▶ Consigna de tarea: Extrae sin cambios del texto proporcionado el fragmento que va desde "Pero no todo" hasta "de tu vida.".

▶ Texto proporcionado:
<<<<
A tus padres les otorgaste todo el apoyo, entonces y siempre. A tu hermana mayor le profesaste un cariño singular con alto sentido de protección, lo cual hizo que entonces, y a lo largo de los tiempos, sus hijas, tus sobrinas, fueran muy cercanas a ti algo que prevaleció literalmente hasta el último día en una relación biunívoca de afecto, confianza y apoyo. A tus hermanos les otorgaste respaldo sin cortapisas. Fue el menor de los dos quien lo requirió en grado mayor y como siempre se lo otorgaste sin esperar nada a cambio, salvo la satisfacción de verlo convertido en lo que tú hubieras deseado alcanzar. Al final habría de ser el primero de quienes a lo largo de tu vida habrías de formar y transformar en seres útiles y productivos para la sociedad.
Pero no todo era trabajar, a la par de ello, mantenías una vida social activa. Organizaste un club y tuviste en él una actividad plena. Disfrutabas tu juventud y en las fotografías de la época lucías siempre la sonrisa argentina que te acompañó hasta el día último. Estoy seguro que ella y tu capacidad intelectual fueron lo primero que cautivaron a quien sería el amor de tu vida.
>>>>
[Entradas para localizar texto y elementos]
<<<<
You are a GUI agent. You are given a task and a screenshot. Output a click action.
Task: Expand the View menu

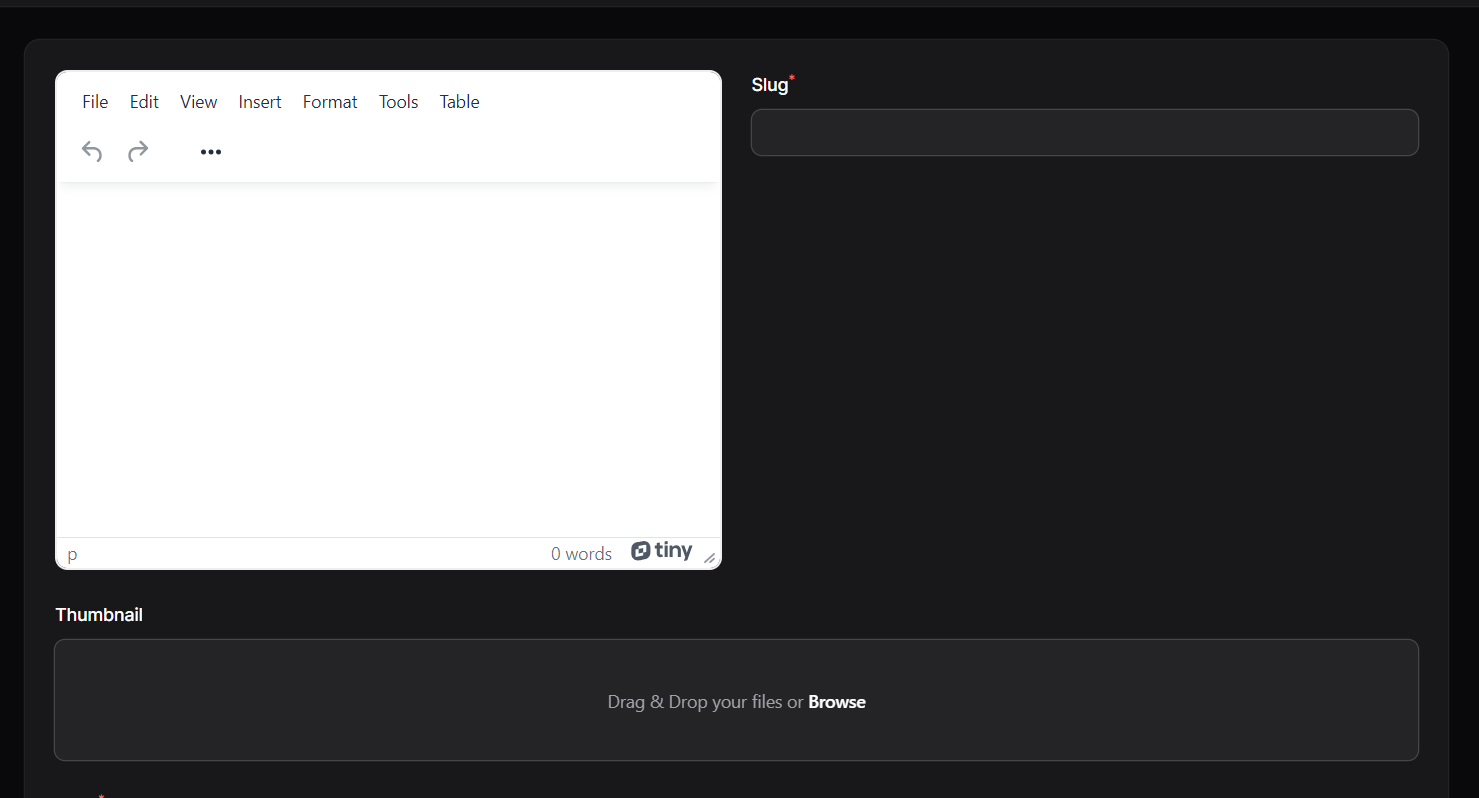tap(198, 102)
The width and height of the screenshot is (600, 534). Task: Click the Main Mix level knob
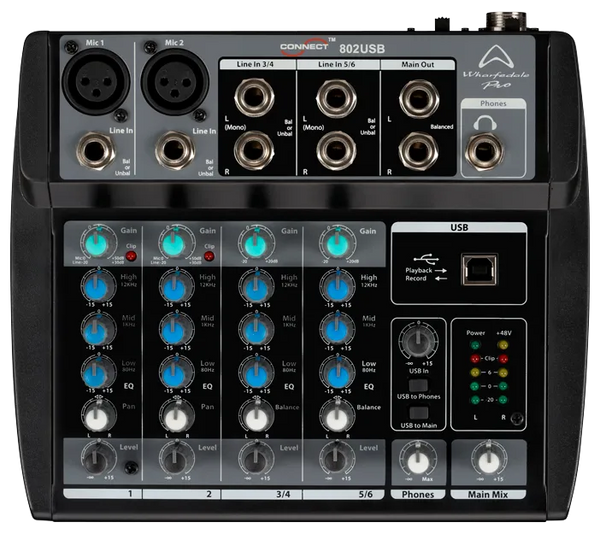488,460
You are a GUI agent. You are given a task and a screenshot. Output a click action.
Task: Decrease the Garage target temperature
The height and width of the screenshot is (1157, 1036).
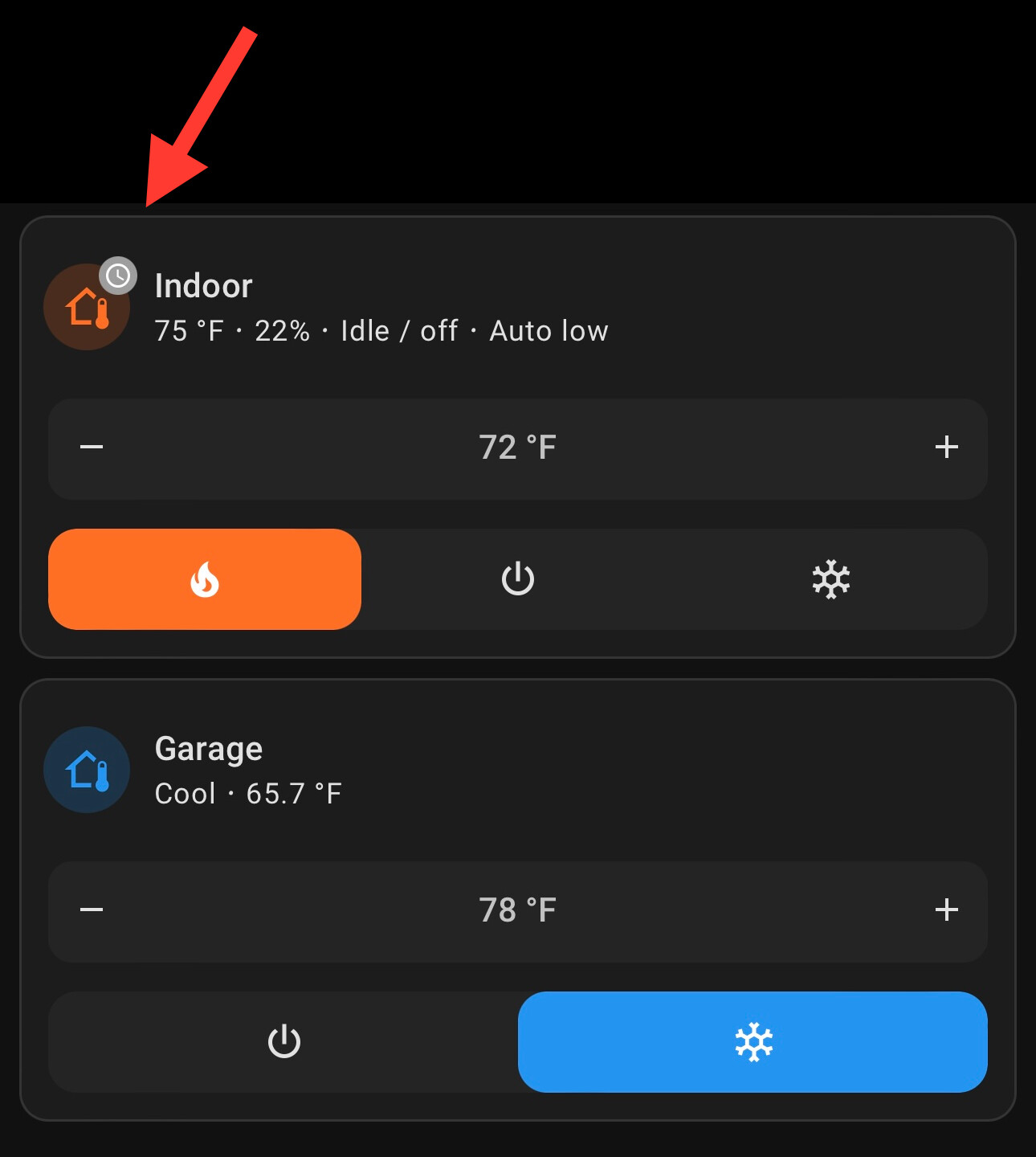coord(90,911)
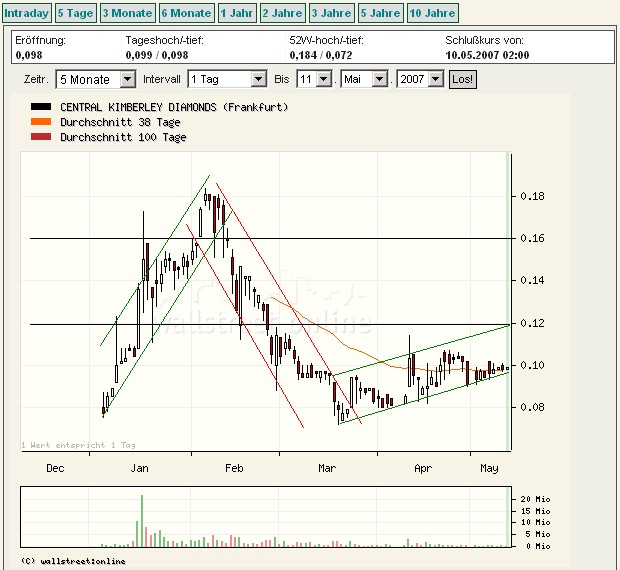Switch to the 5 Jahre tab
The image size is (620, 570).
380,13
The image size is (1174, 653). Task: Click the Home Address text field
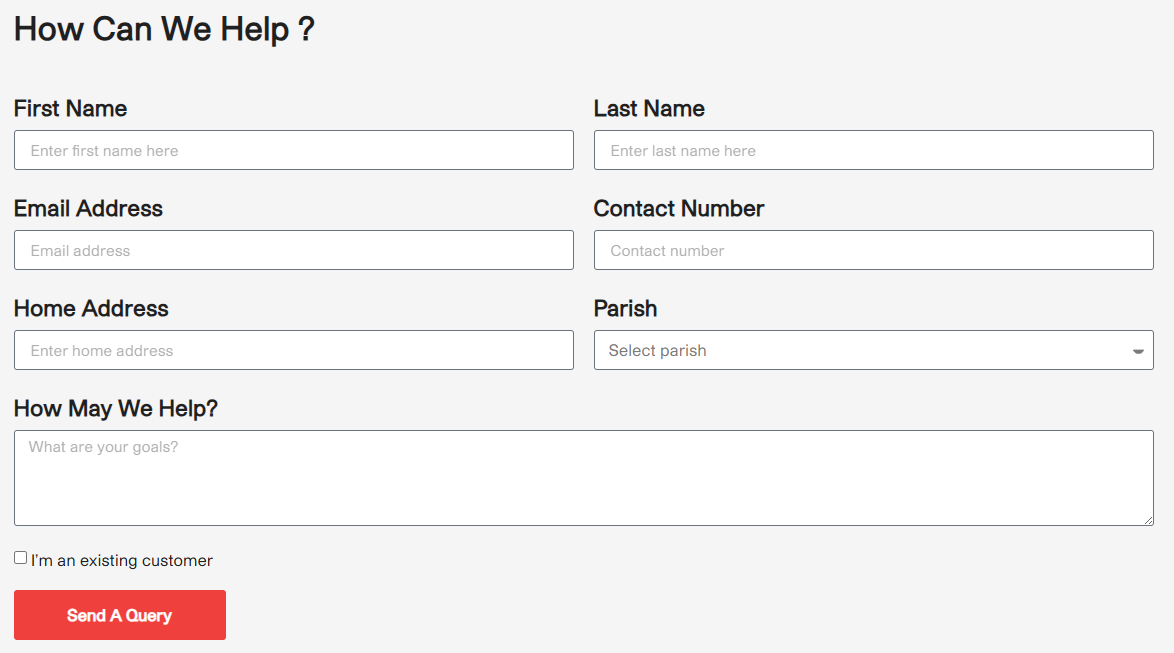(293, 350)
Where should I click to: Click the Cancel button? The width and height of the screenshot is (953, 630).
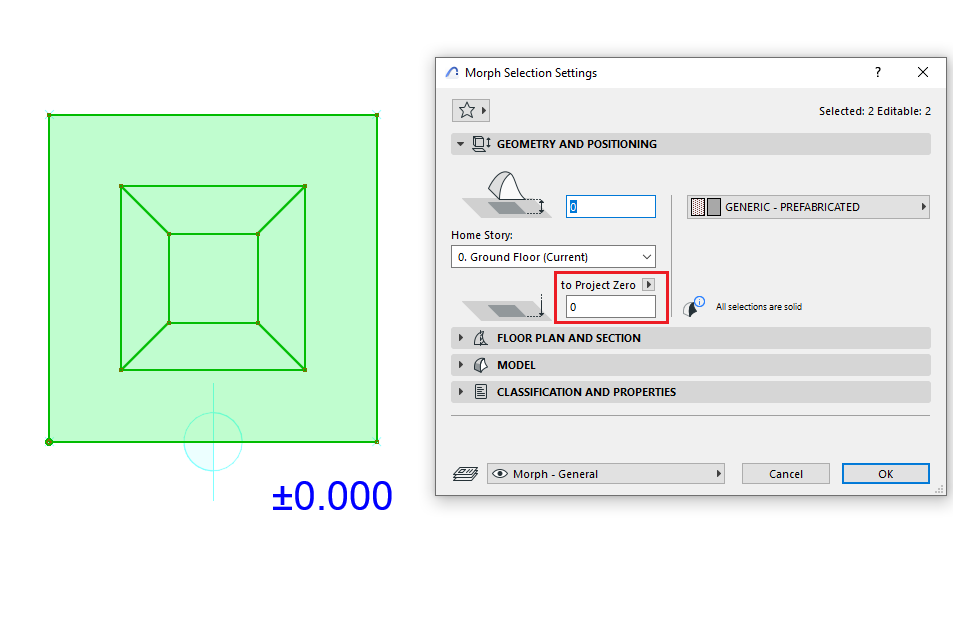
>>>>
▶ Respuesta final:
Pero no todo era trabajar, a la par de ello, mantenías una vida social activa. Organizaste un club y tuviste en él una actividad plena. Disfrutabas tu juventud y en las fotografías de la época lucías siempre la sonrisa argentina que te acompañó hasta el día último. Estoy seguro que ella y tu capacidad intelectual fueron lo primero que cautivaron a quien sería el amor de tu vida.